A EPE registrou, no primeiro trimestre deste ano, um recorde no consumo residencial para o período, com um crescimento de 1,3% em relação ao mesmo período do ano passado. Em contrapartida, o consumo industrial apresentou, no período, uma retração de 1,4% mesmo em um cenário de expansão da atividade da indústria, acumulando três trimestres consecutivos de queda. O consumo nacional de energia elétrica no trimestre permaneceu relativamente estável, com uma redução de 0,3% em relação ao mesmo período de 2025. Já a classe comercial exibiu um aumento de 0,7% no consumo, revertendo a trajetória de retração observada nos três trimestres anteriores. De acordo com a EPE, o crescimento do uso de eletricidade pela classe residencial está em linha com o aumento do consumo das famílias, de +1,7%. A instituição cita outros indicadores que podem ter influenciado o crescimento do consumo dessa classe e que estão relacionados ao mercado de trabalho: diminuição da taxa de desocupação de 7,0% para 6,1%; aumento de 5,5% dos rendimentos médios reais; e elevação da ordem de 1,21 milhão nas contratações quando se compara o estoque de março de 2026 com o mesmo mês do ano anterior.

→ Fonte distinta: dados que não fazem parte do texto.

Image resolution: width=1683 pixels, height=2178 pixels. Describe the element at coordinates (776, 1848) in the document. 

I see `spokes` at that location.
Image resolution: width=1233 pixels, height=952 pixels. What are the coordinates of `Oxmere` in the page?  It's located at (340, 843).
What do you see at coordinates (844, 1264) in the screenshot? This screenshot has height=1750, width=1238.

Já a redução do consumo industrial representa um contraponto em relação à elevação observada na atividade da indústria. Segundo os dados da PIM/IBGE, o índice da indústria geral cresceu cerca de 1,4%, impulsionada pelo crescimento da indústria extrativa (+8,8%). A indústria da transformação se manteve estável. Entre os segmentos da transformação, a fabricação de biocombustíveis (+25,1%), a produção de conservas de frutas, legumes e outros vegetais (+22,6%) e a fabricação de lâmpadas e outros equipamentos de iluminação (+22,6%) foram as atividades que apresentaram as maiores taxas de expansão. Considerando-se o consumo total, o desempenho ocorreu em um contexto de crescimento de 1,8% do Produto Interno Bruto (PIB) brasileiro na comparação com o primeiro trimestre de 2025. Sob a ótica da oferta, destacaram-se os setores de serviços (+2,1%), indústria (+1,6%) e agropecuária (+0,7%). Pelo lado da demanda, as exportações apresentaram o maior crescimento (+7,4%), acompanhadas pelo aumento do consumo do governo (+2,8%) e das famílias (+1,7%). Por outro lado, a formação bruta de capital fixo registrou retração de 1,4% no período.
No recorte por ambiente de contratação, o mercado livre de energia elétrica (ACL) registrou crescimento de 2,8% no consumo, alcançando participação de 44,1% no consumo nacional. O mercado regulado (ACR), por sua vez, respondeu por 55,9% do consumo total e apresentou retração de 2,6% em relação ao mesmo trimestre do ano anterior. O resultado reflete, entre outros fatores, a continuidade da migração de consumidores para o ambiente livre, que vem alterando gradualmente o perfil do mercado brasileiro de eletricidade.